The Wall by John Lanchester
Ravaged by the Change, an island nation in a time very like our own has built the Wall―an enormous concrete barrier around its entire coastline. Joseph Kavanagh, a new Defender, has one task: to protect his section of the Wall from the Others, the desperate souls who are trapped amid the rising seas outside and are a constant threat. Failure will result in death or a fate perhaps worse: being put to sea and made an Other himself. Beset by cold, loneliness, and fear, Kavanagh tries to fulfill his duties to his demanding Captain and Sergeant, even as he grows closer to his fellow Defenders. A dark part of him wonders whether it would be interesting if something did happen, if they came, if he had to fight for his life.
This was an audiobook listen and I really enjoyed the experience of reading it by audio.
The Wall was a Booker longlisted book. A dystopian novel that feels pretty much of our time. It’s not a long read but fits in everything it needs to.
As the blurb describes, an island, much like our own, has a huge wall built around the entire coastline to prevent ‘The Others” from getting in. The Wall is defended by men and women called Defenders. They are conscripted from the public when they reach a certain age and have to do two years’ duty. It is possible to not be called up to be a Defender in certain circumstances. It’s not the best job. It’s cold and bleak.

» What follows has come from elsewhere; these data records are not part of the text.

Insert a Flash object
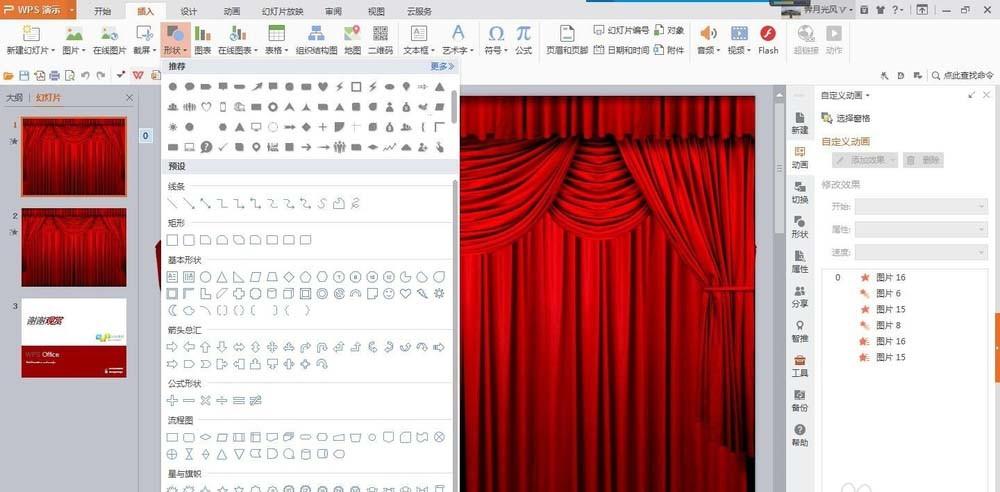This screenshot has height=492, width=1000. pyautogui.click(x=768, y=40)
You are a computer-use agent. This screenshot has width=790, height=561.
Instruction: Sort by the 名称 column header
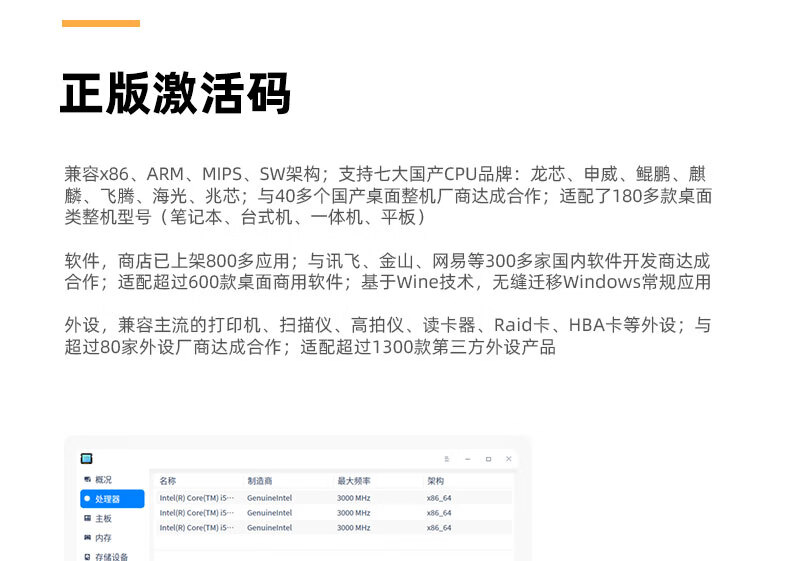[x=168, y=481]
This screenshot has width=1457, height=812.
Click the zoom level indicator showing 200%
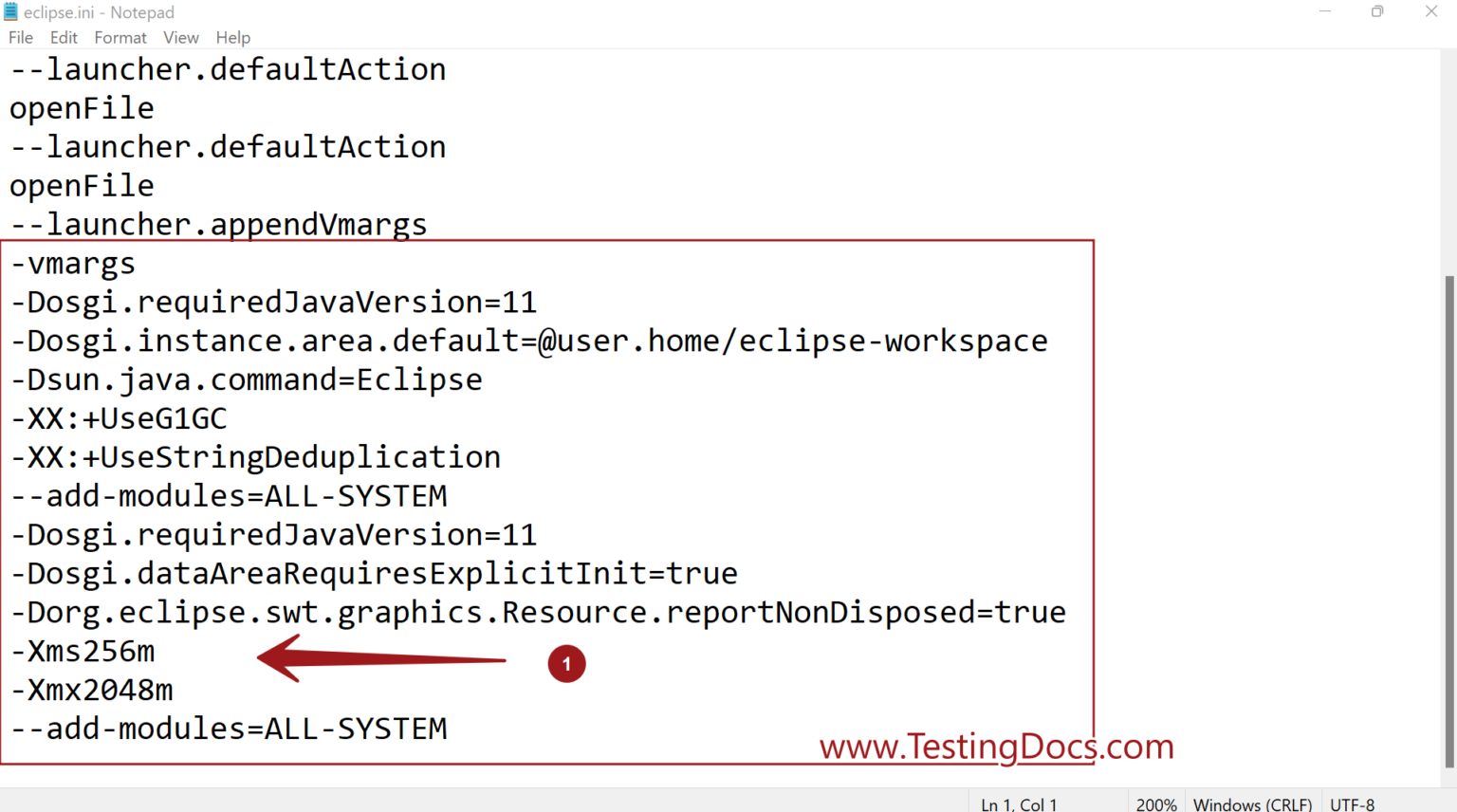click(x=1157, y=803)
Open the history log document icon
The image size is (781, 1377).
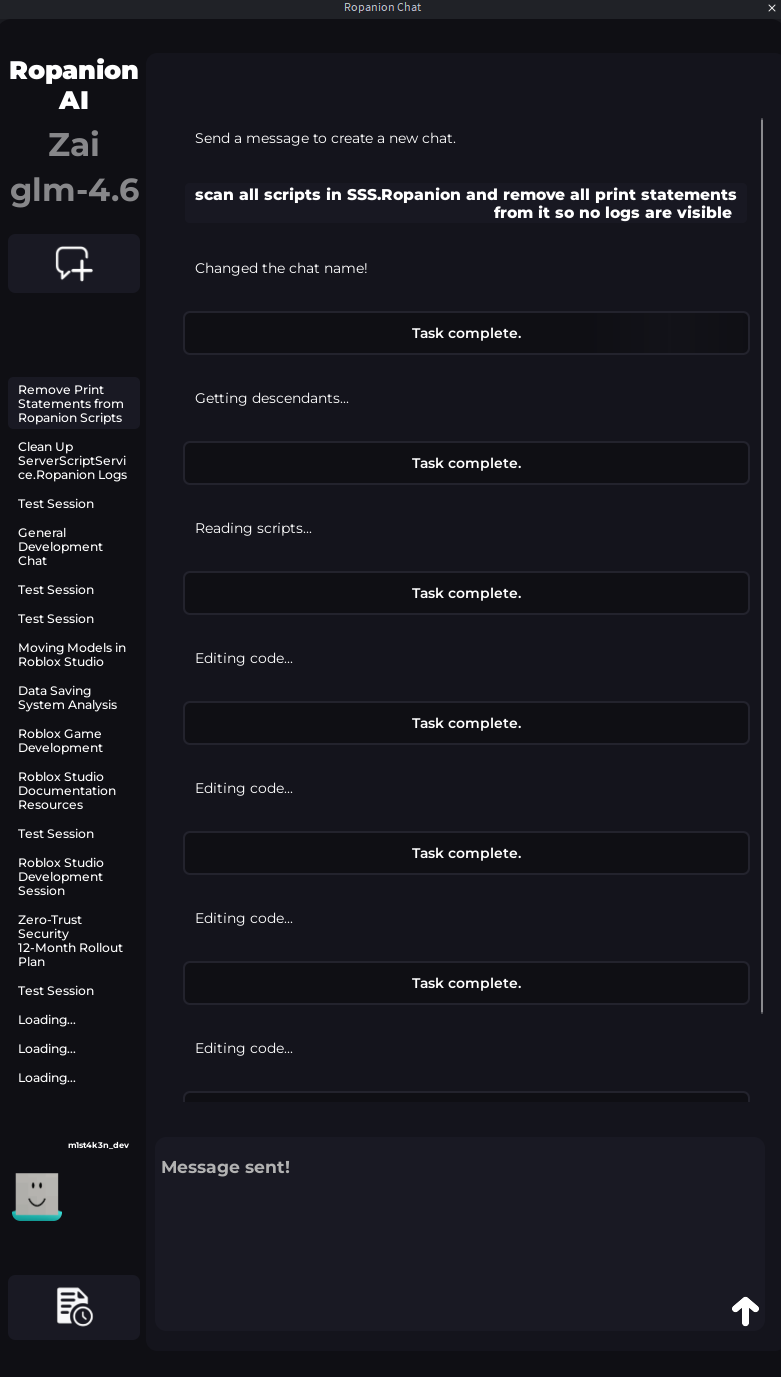click(x=74, y=1307)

You work in twelve-hour shifts, days and nights, and if Others overcome your section of the wall and they make it over, you are then put out to sea to keep the number of people on the island the same.
We follow Kavanagh from his first night on the Wall. Feel his cold. The numbness and isolation. But we also feel the camaraderie between Defenders. They are in this together. No one else knows what it’s like other than other Defenders. They don’t understand the utter freezing temperatures and they don’t understand the fear of Others making it over and your life changing completely. It would be a boring book if all that happened was that Kavanagh guarded the Wall. Others come. The Defenders have to fight for their lives. In all senses of the word. To live and not allow anyone over to the other side. Because if anyone gets over then they’re put out to sea. Not drowned. But put out into the vast ocean in a boat with a few supplies and made to live out there for the rest of their lives.
The book makes you think about who you are and who Others are. It doesn’t fully explain the set-up in the book and it’s up to you to fill in the blanks. But, in a world where people are arguing over borders, it felt a timely read. I’d definitely recommend it.